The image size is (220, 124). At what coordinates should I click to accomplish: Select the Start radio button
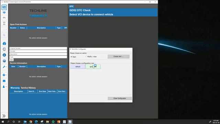tap(72, 57)
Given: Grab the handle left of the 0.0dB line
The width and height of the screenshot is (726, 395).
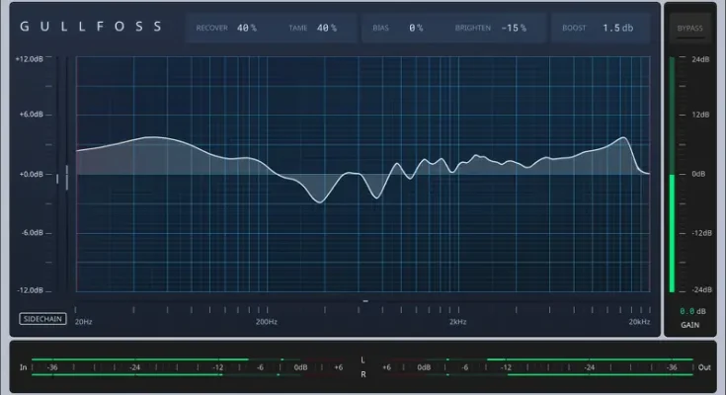Looking at the screenshot, I should click(67, 175).
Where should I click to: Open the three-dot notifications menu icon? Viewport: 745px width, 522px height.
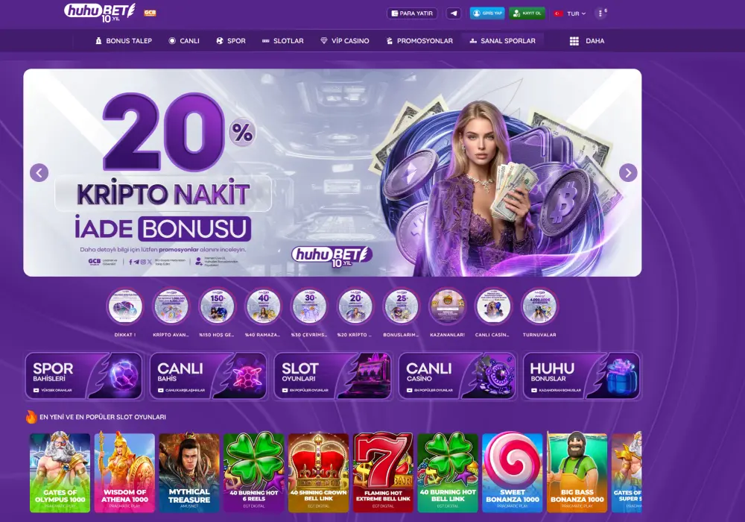pos(600,13)
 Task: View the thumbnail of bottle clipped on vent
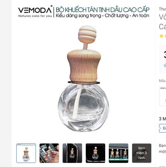point(72,153)
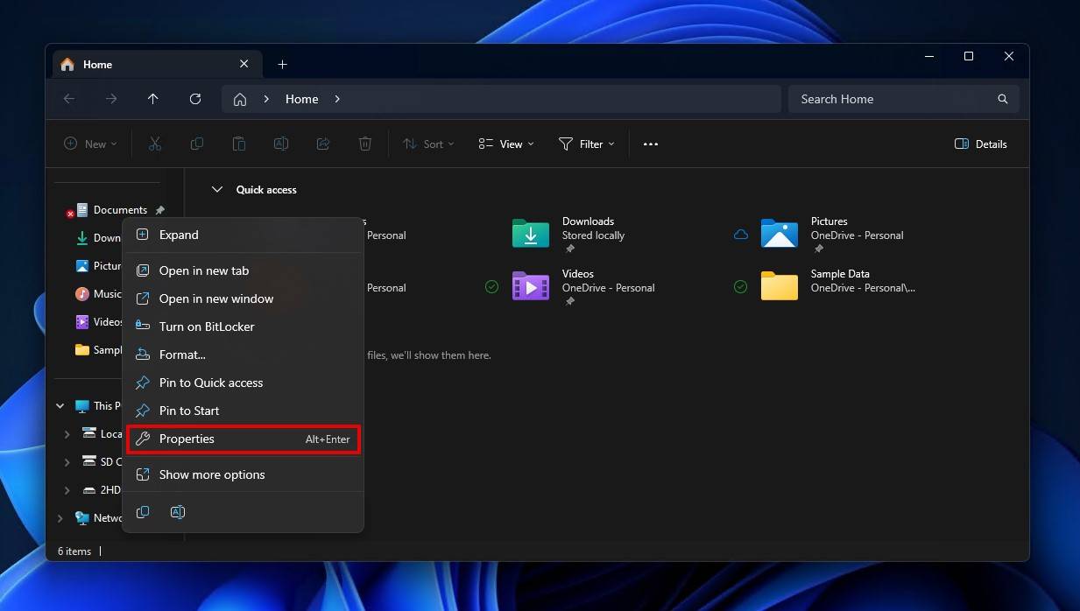The height and width of the screenshot is (611, 1080).
Task: Click the home icon in address bar
Action: tap(240, 99)
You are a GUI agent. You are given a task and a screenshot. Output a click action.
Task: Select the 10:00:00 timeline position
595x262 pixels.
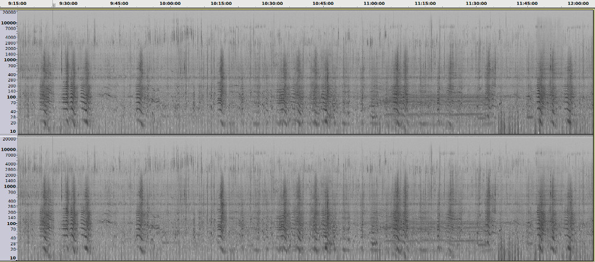pyautogui.click(x=170, y=3)
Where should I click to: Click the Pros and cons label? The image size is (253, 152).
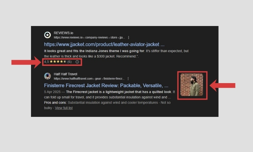click(55, 103)
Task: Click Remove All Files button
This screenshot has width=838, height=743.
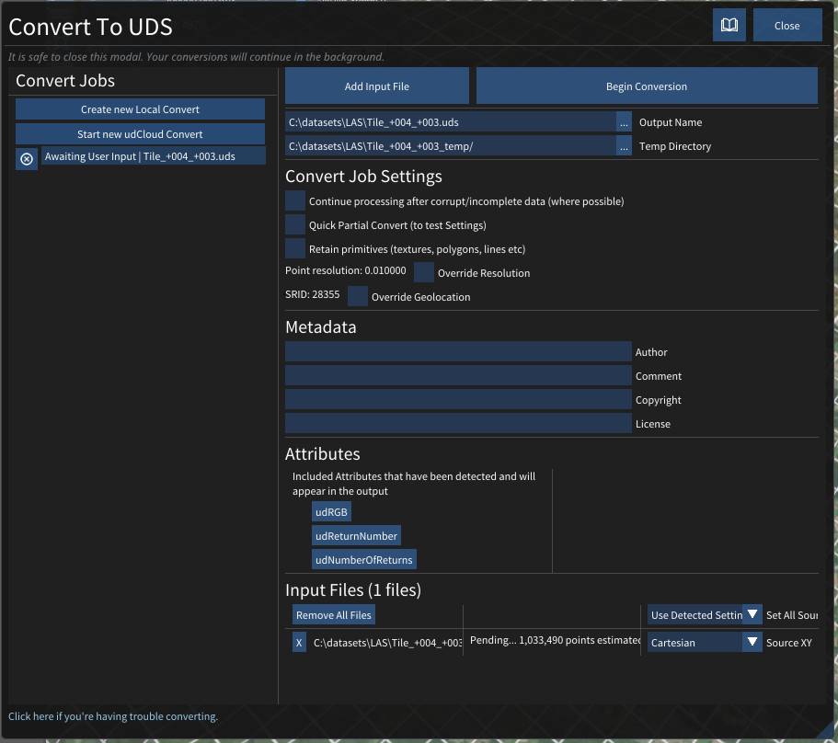Action: click(x=334, y=615)
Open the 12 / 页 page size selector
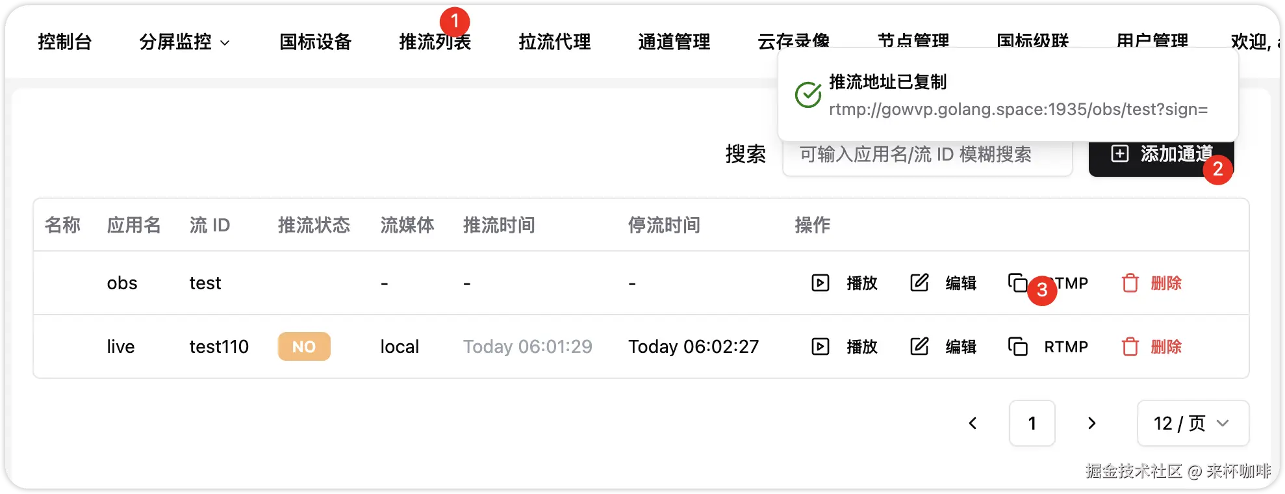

- Exercise
Copy every line above word for word, leaving out the pictures.

- Output of the exercise
The image size is (220, 124). At what coordinates should I click to accomplish: Select the Start radio button
tap(72, 57)
Given: Grab the handle left of the 0.0dB line
The width and height of the screenshot is (726, 395).
Looking at the screenshot, I should click(67, 175).
Where should I click to: Open the three-dot notifications menu icon? Viewport: 745px width, 522px height.
pos(600,13)
 Task: View the thumbnail of bottle clipped on vent
point(72,153)
The height and width of the screenshot is (611, 1080).
Task: Click the home icon in address bar
Action: tap(240, 99)
You are a GUI agent. You are given a task and a screenshot. Output a click action.
Task: Select the 10:00:00 timeline position
595x262 pixels.
pyautogui.click(x=170, y=3)
Where should I click to: Click the Pros and cons label? The image size is (253, 152).
click(55, 103)
Task: Click Remove All Files button
This screenshot has width=838, height=743.
Action: click(x=334, y=615)
Open the 12 / 页 page size selector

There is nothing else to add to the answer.